++++ Stored data
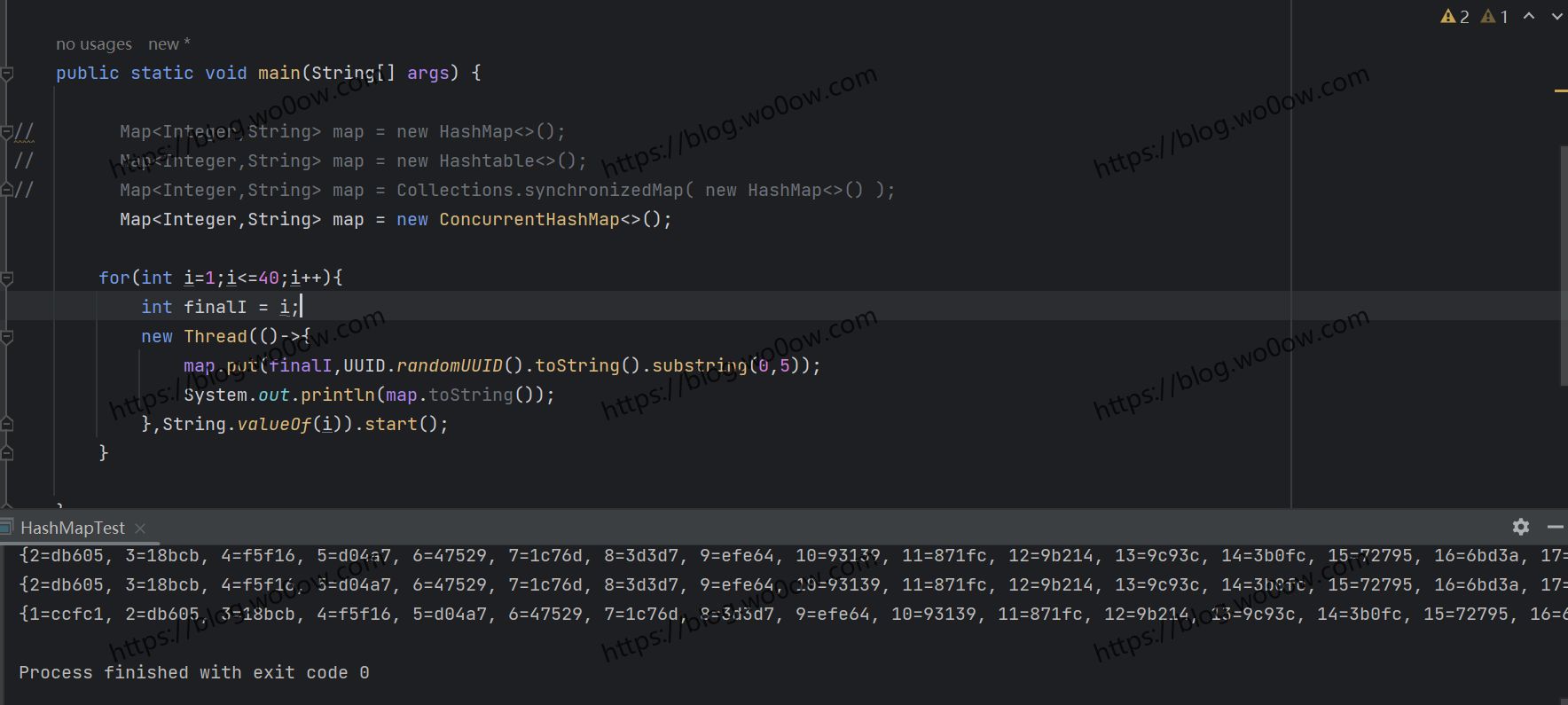Jump to previous highlighted problem arrow
1568x705 pixels.
pyautogui.click(x=1529, y=16)
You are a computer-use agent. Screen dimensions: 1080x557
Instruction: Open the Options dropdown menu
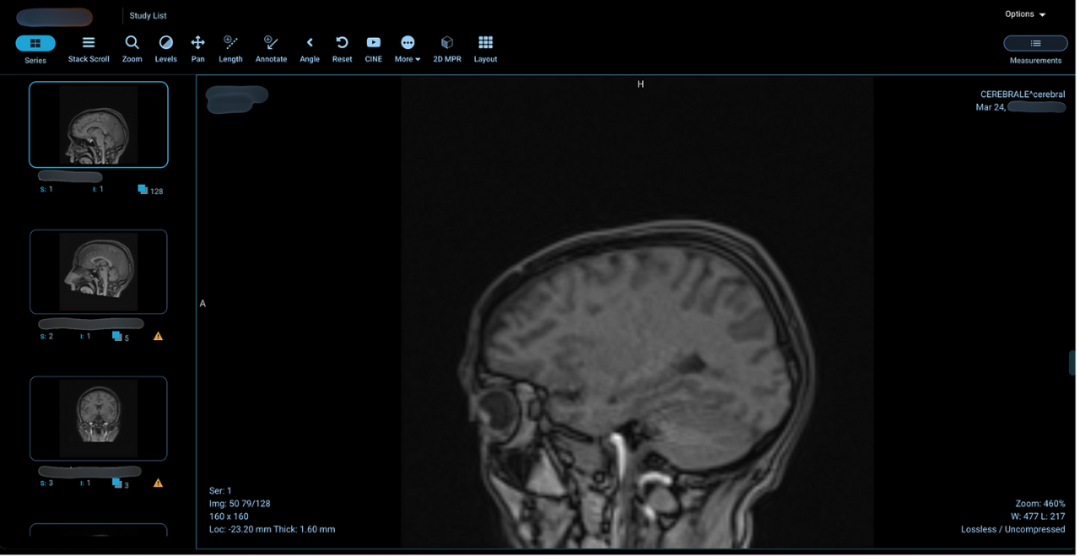1025,15
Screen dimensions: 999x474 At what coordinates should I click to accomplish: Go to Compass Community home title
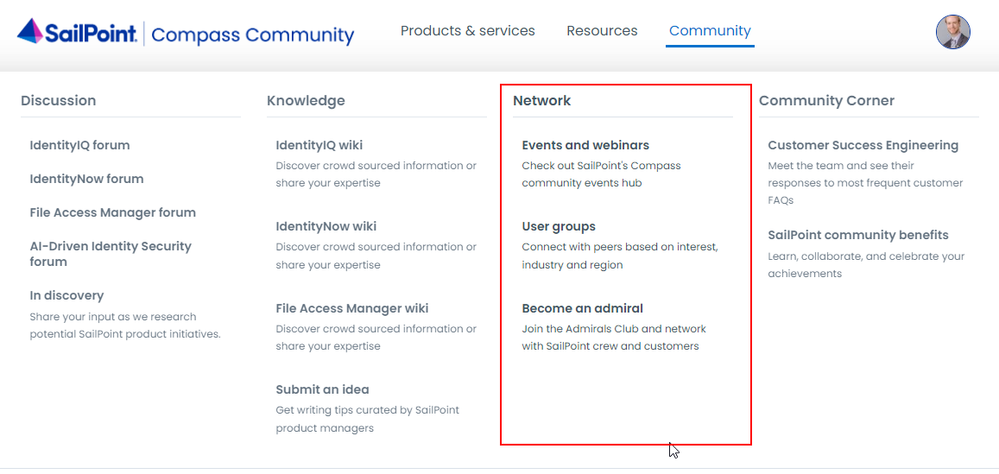point(252,35)
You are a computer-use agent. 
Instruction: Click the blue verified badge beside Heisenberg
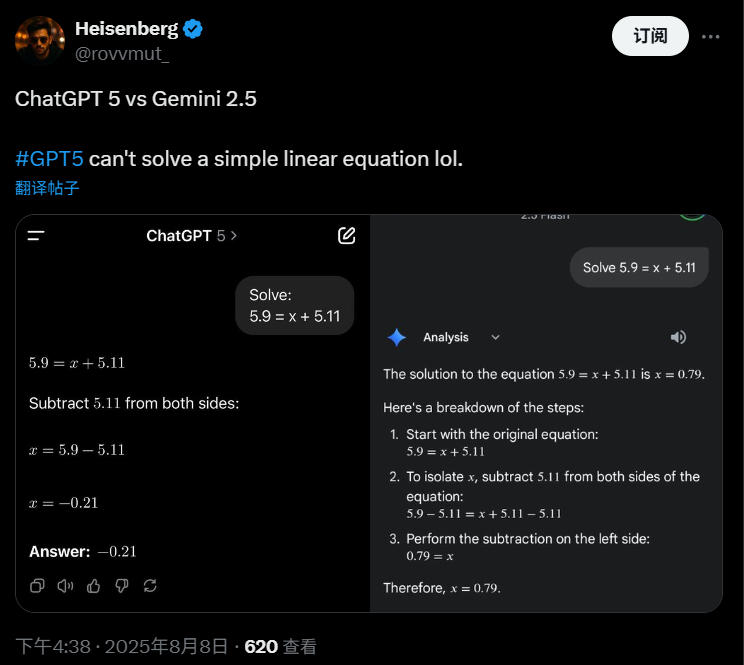193,29
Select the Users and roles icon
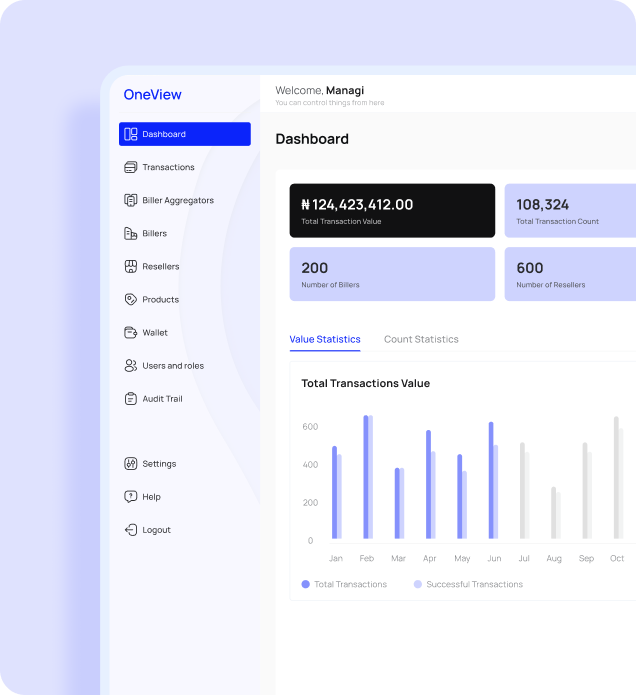 (130, 366)
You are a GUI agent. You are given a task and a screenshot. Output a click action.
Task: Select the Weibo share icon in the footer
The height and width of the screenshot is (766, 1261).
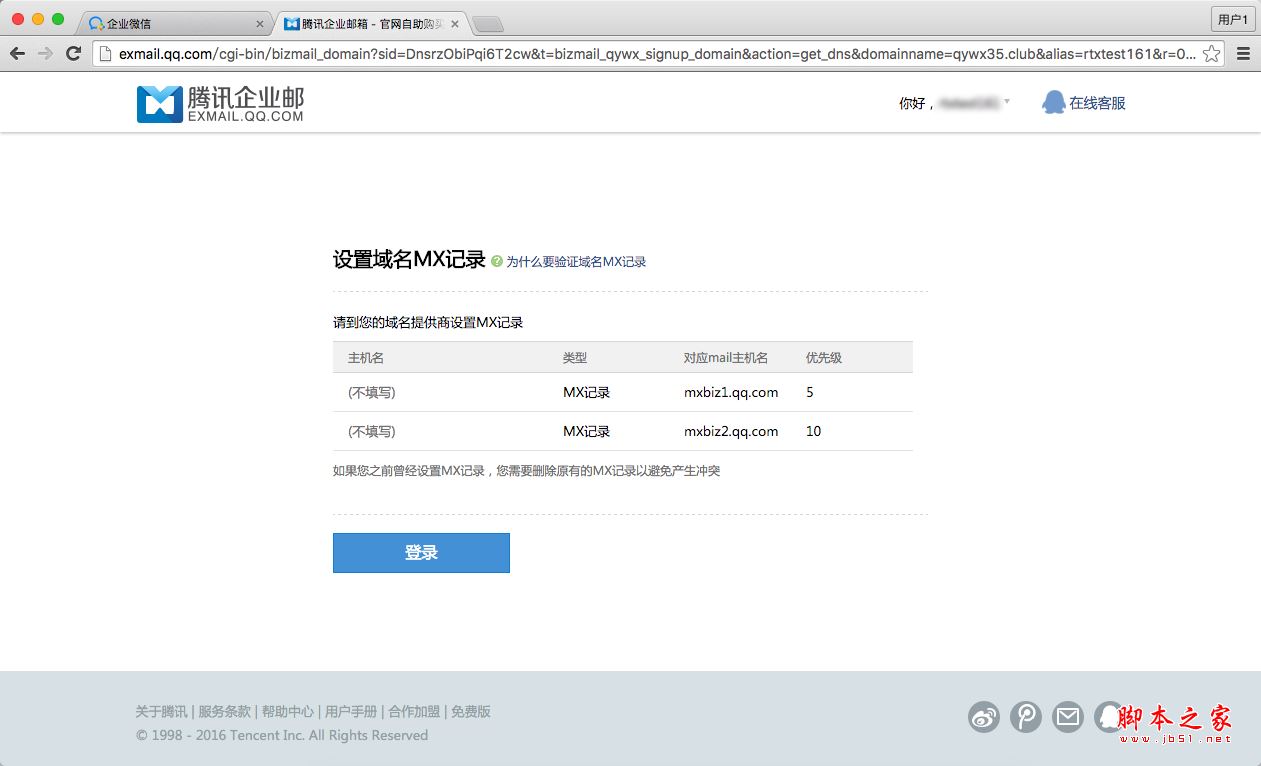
++++++++
### Exercise objective:
Tell how many lines in the data hold the string "agent", giving the number by itself.

### Written reply:
3